Okay, so back to the glatt glut. Do the math. Only about 5 percent of all cattle have lungs that are free from any adhesions whatsoever, much less removable ones.
   About 35 million cows are slaughtered annually in the United States. That means that only about 1.75 million will have totally smooth lungs. Because it is impossible to know whether a cow’s lungs are smooth before it is slaughtered, most of those 1.75 million potential glatt meat producers do not end up in the kosher market.
   There is more. Only between 40 percent and 50 percent of each cow slaughtered is edible, in any case. The average weight of a cow is about 1,300 pounds, so only about 650 pounds are edible per cow. For the kosher consumer, only the front half of a cow may be eaten. So that means that a 1,300 pound cow produces only about 325 pounds of meat that could be considered kosher. Again, most of that meat does not end up in the kosher market.
   So where is all the glatt meat coming from that is being sold in our kosher markets?
   It is coming from certification sleight of hand.
   Nearly a quarter-century ago, in an interview with me, a top official of the Orthodox Union derided the appearance of a category of meat he called “Satmar super glatt.” By then, there was already a growing demand for glatt kosher meat and, he said, Satmar purveyors sought to capitalize on this by arbitrarily redefining glatt, so that a “smooth” lung now could have some adhesions. “Super glatt” was meant for Satmar consumers; the rest of us were being sold “not-glatt.”
   This official also told me of the extraordinary effort the OU had undertaken to keep a glatt kosher purveyor of meats, 999, in business when it was unable to find enough glatt kosher meat to produce its products. The OU worked the phones for nearly six months to locate enough steers for 999 to keep going. The OU, he said, would never resort to redefining glatt.
   Only, it did redefine glatt, and it was not alone. Soon, nearly everyone was redefining glatt to a lower standard in order to accommodate the growing demand for glatt kosher meat.
   Yet where did this demand come from, considering that for Ashkenazi Jews glatt kosher was not a requirement since the mid-16th century and apparently long before then?
   It came from the group I call the “chumrah of the month club,” chumrah being the Hebrew word for stringency. To prove that you are truly observant, the “club” says, you have to go far to the right of acceptable practice. Where keeping kosher is concerned, that means buying glatt kosher meat only.
   How chumrot originate and are spread are a mystery, but it is almost certain that those who created the glatt chumrah knew when they did so that there was not enough true glatt around to satisfy the need; 999’s dilemma alone would have told them that.

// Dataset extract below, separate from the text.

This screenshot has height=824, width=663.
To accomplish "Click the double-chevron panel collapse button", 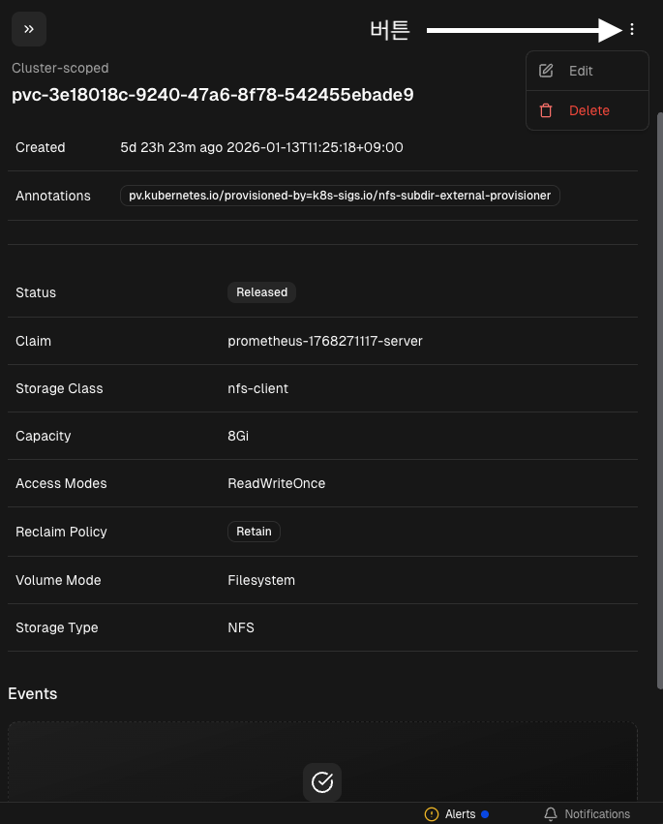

   The problem is not resolvable by simply saying that it is okay to eat meat that is just “kosher” (“stam kosher”). That is because when glatt was redefined, so was “kosher” redefined, and today it probably straddles the category of “questionably kosher” (“safek kosher”).
   Kosher-consuming Ashkenazi Jews are paying more for something they do not need and are not getting in any case.

   The laity are beginning to ask the right questions. The responsible authorities need to answer them.